"Have you ever followed the flight of a hawk or a seagull
Bold trajectories in the wind against a distant sky?
That's how I am, I want to fly
When I say I will have you
I will have you"
These are the words that open a song, and perhaps a new era of one of the greatest (and perhaps slightly underrated) Italian authors. The romanticism with dramatic hues of the music that surrounds these words and the metaphor symbolically introduced as an emblem of the contrasts crossing life (hawk/seagull, reason/instinct, masculine/feminine, power/gentleness...) establishes the central theme around which the entire work unfolds. From a strictly musical point of view, in fact, the greatest novelty is an arrangement played out on contrasts transposed into the realm of sounds: the melody and narrative style recall immediately the "chansonnerie" of French (and Belgian: Jacques Brel won't be offended) tradition in which we are accustomed to recognizing E. Ruggeri, but the electronic arrangements, cold, the rhythmic scores (also alienating in their electronic automatism) that slowly and dramatically mark the passages of the song, highlighting precisely its more controversial inner aspects, give it background colors that allow me to attribute its identity to the concept of "existential rock". The same term that can be used for Joy Division and Nick Cave.
In other words, the past doesn't pass: the spectral presence of Decibel unexpectedly surfaces in what is (in my opinion) one of the gems (if not the best track) of this new collection. It plays out, moreover, on the fine line between bitter reflections on life (especially in emotional aspects: "Oggi Ritorno"), ironic reenactment of the game between the temporal planes of the nostalgic past (what stylistically makes Enrico Ruggeri "resemble" French singer-songwriters: "Cielo Nero"), and the almost "embarrassing" past as in "Punk (prima di te)": a past from which distance is indeed kept, and against which Ruggeri defines in an antithetical way his own stylistic identity, but which can also represent a sort of underground river that occasionally resurfaces. "Ti Avrò", in fact, perfectly recalls, updated to the latest sounds, what was anticipated by the Avant-Garde Punk realized in the distant past of the original band. And as in the best reunions with another (and darker) side of oneself, the result is exhilarating.
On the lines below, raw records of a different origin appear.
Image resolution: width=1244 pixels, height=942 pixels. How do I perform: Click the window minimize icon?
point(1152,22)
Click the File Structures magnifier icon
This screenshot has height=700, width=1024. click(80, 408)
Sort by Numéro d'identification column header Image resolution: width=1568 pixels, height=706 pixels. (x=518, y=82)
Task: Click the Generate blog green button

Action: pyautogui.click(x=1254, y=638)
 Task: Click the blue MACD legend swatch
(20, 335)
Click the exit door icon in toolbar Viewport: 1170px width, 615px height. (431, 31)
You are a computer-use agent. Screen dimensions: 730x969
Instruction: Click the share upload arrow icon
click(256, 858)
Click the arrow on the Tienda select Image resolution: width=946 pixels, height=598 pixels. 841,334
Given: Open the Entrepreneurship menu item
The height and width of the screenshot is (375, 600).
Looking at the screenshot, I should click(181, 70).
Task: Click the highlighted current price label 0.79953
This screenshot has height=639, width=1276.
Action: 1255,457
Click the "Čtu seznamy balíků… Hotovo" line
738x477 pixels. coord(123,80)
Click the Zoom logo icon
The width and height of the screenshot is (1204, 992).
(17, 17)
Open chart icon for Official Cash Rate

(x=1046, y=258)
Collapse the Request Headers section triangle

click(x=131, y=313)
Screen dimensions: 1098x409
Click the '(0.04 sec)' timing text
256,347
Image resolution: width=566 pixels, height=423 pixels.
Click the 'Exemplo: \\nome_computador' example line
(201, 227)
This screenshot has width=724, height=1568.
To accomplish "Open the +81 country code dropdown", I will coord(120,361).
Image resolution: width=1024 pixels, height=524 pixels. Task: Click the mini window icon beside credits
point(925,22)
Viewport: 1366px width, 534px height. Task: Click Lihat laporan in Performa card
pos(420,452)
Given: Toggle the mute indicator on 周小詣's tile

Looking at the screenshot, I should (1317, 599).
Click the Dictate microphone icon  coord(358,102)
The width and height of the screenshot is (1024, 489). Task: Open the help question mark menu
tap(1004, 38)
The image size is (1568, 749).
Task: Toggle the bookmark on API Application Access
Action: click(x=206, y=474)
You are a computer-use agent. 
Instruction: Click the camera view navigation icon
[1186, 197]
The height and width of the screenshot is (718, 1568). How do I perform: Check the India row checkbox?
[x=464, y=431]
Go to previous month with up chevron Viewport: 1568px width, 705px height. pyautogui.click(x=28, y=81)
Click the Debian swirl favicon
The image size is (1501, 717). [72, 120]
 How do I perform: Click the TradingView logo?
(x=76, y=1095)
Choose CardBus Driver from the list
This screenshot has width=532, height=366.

"Lo Sguardo Come il Mio", a sort of reconciliation with life that mends the dramatic contradiction between the two "personalities" or "narrative voices" symbolized by the images on the cover seems the most relaxed and (momentarily) reassuring conclusion.
A hard, tense album, dominated by a gloomy mood and by a response to a melancholy that surfaces despite attempts to free oneself from it, a response that sounds as biting as the howl of the wind sweeping the deserted beach depicted in the winter scenario. The winter of the soul? Probably the dominant season, for now, when it rains between the lines of the past depicted in this sad and reflective inner page, but not forever: the very high profile of Enrico Ruggeri's inspiration has (over the years) accustomed us to a view more "from above" of the internal meteorology of emotions. That, as is known to those who have the ability to make these "bold flights," is always, by its very nature, changeable.